September 1, 2013
The farmer had restored several acres of tallgrass prairie on his farm, and he took us for a tour to show us what the original prairie looked like before farmers and settlers and civilization plowed it under or built over it.
One impressive plant he showed us was cup plant, Silphium perfoliatum.
It's a yellow daisy-like plant that grows quite tall, up to 8 feet.
It gets its common name from the cups of water that pool in the leaves around the square stems. Small birds and insects can drink from these puddles.
A few years later a friend gave me some cup plants that she had dug up. They survived a car trip from her garden in Kentucky, and I was happy to have a little bit of the Wisconsin / Kentucky original American tallgrass prairie growing in my New England garden.
But an 8 foot tall perennial was a little too big for my cultivated spaces.

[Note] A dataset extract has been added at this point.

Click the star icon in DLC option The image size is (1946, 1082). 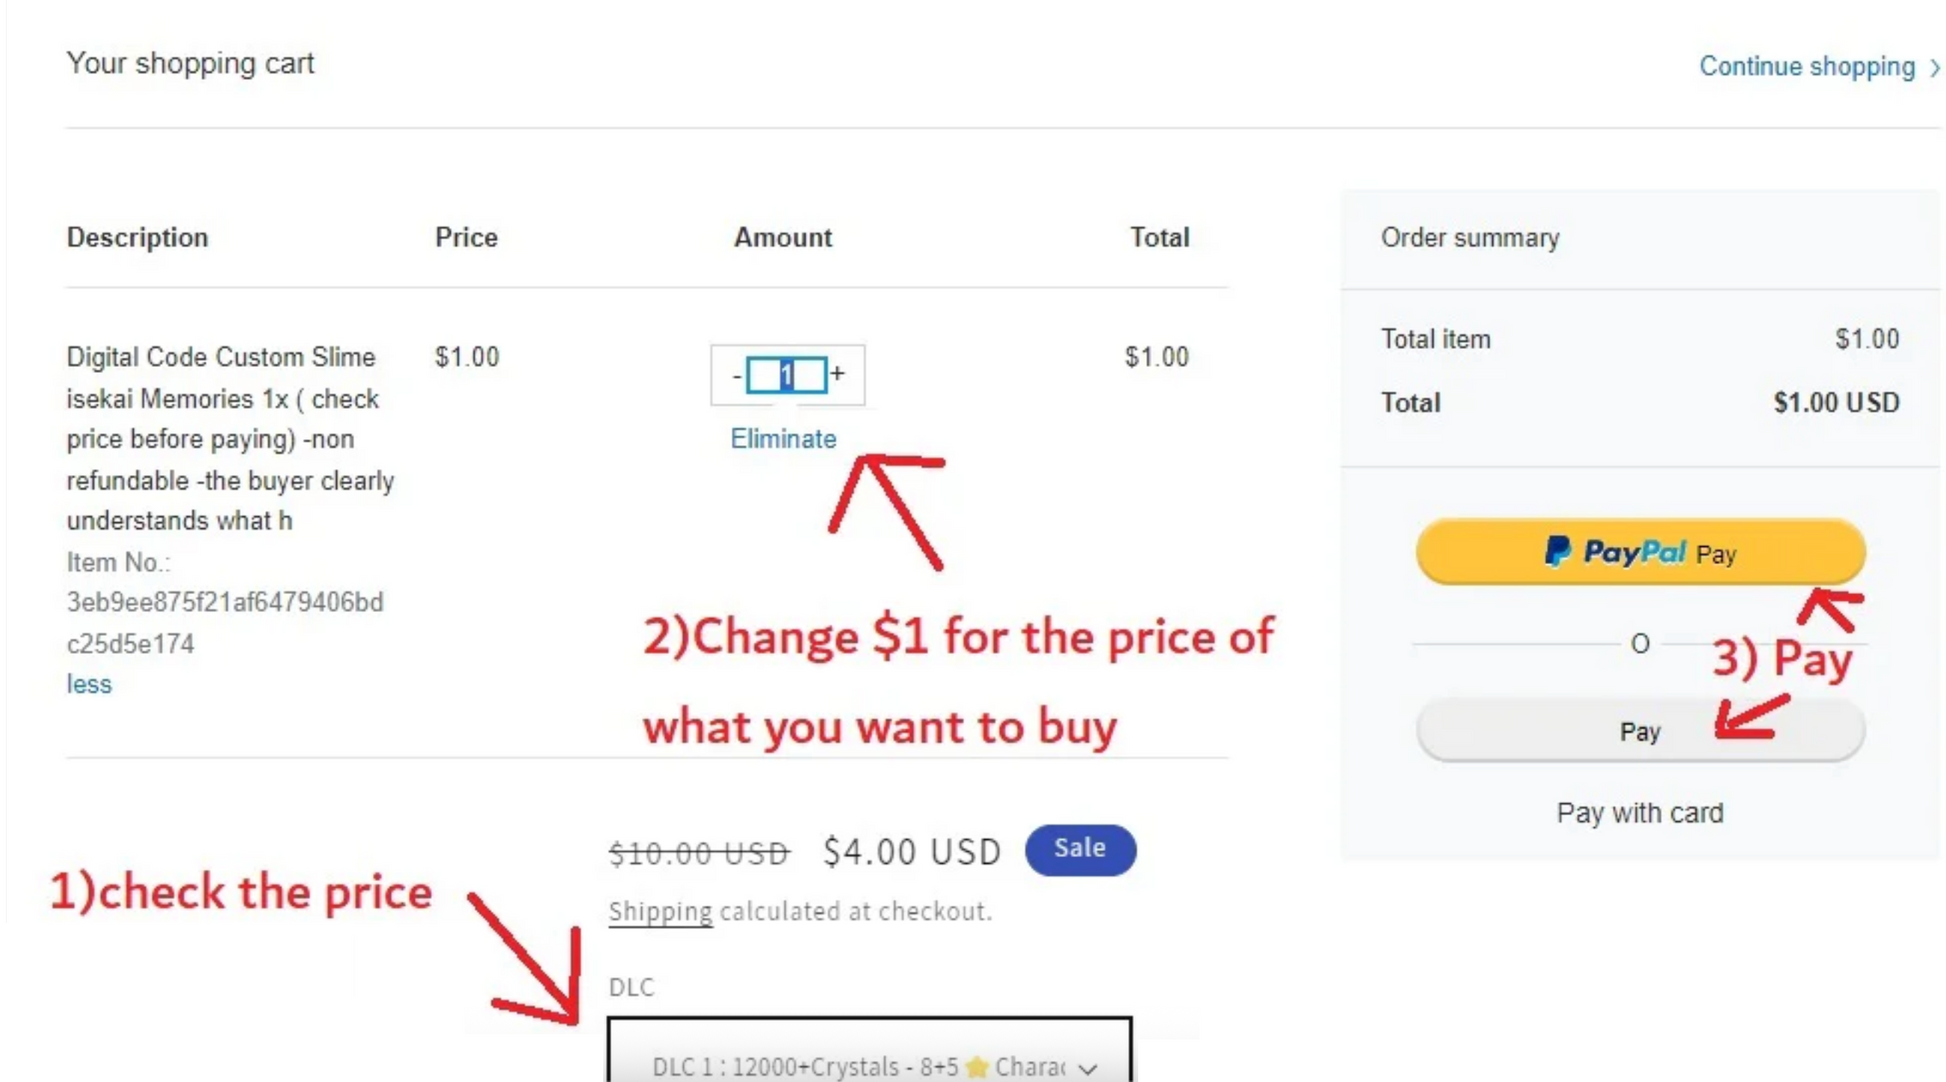point(976,1067)

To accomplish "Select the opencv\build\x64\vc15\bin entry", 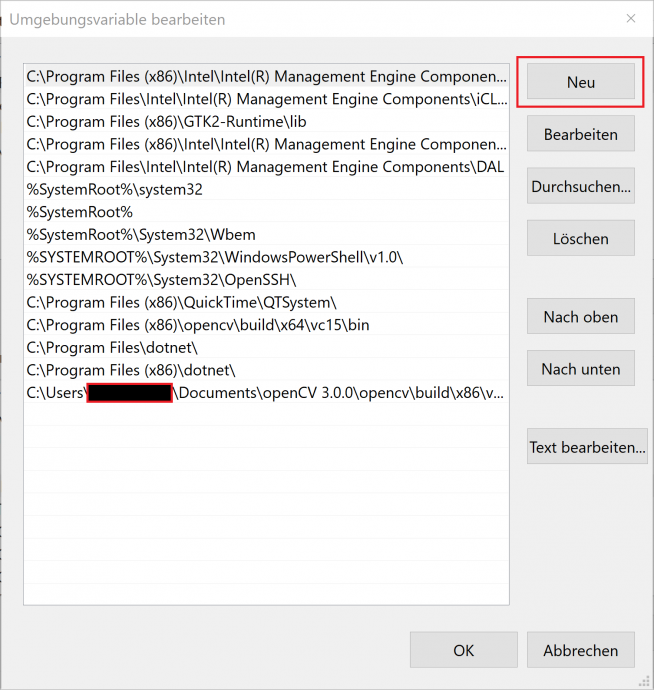I will pos(198,325).
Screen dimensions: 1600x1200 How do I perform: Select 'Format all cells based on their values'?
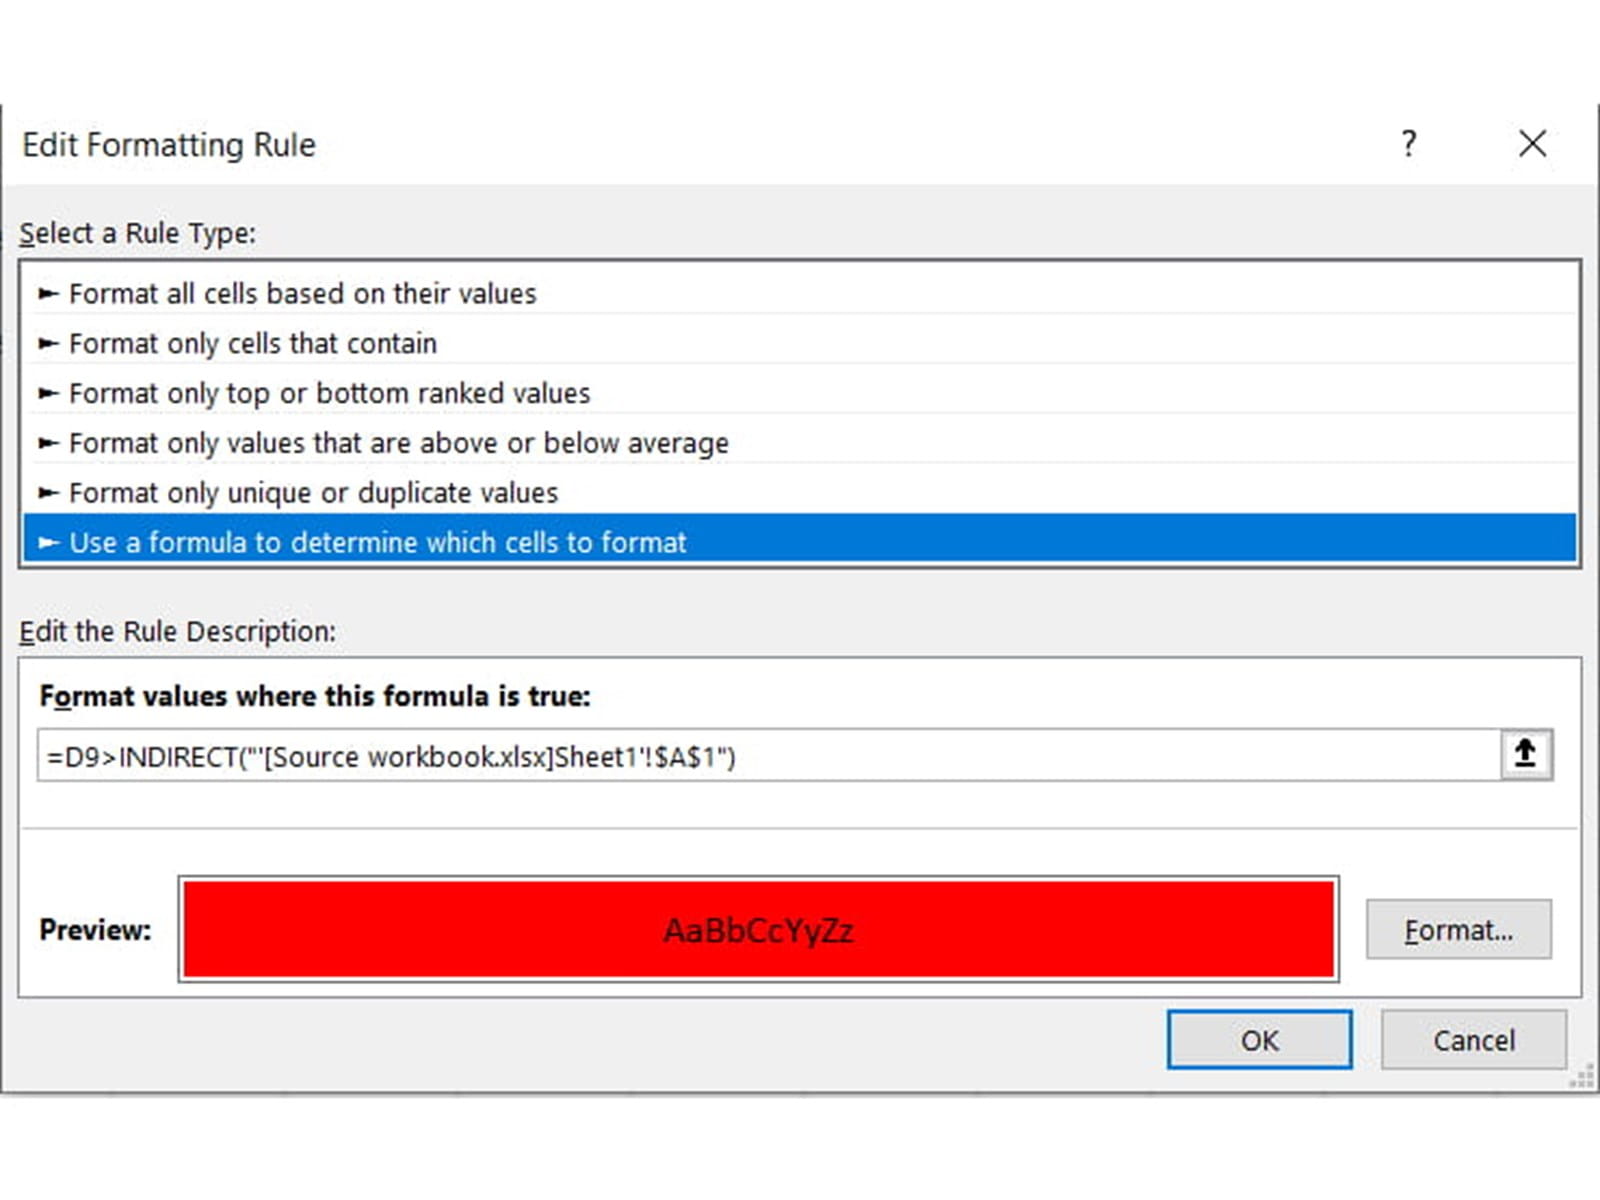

And then I started to read that cup plant is quite invasive here in Connecticut. So reluctantly, I took it out.
Well, here it is, growing in the unmowed meadow where I had tossed it when I took it out of my garden. It survived being chucked out with its roots in the air, and happily coexists with a stand of swamp milkweed.
I want to leave it to grow. After all, it reminds me of the trip we took to Wisconsin, a nostalgia tour to places my sister and I had gone to as children. And it reminds me of my good friend in Kentucky, a gardener who shares plants and so much more with me.
But will this be a mistake? Will growing an invasive plant in an unmowed area be a garden oops, or GOOPs as Joene calls them?
On the first of the month Joene sponsors GOOPs, where we post about mistakes we have made in the garden. You can visit her blog for more.
How can this be an oops? It's a native plant, a remnant of the bygone American wild prairie. It has strong family and friend connections for me. It's pretty.
It's also supposedly invasive here. Will I regret letting it go wild in my meadow?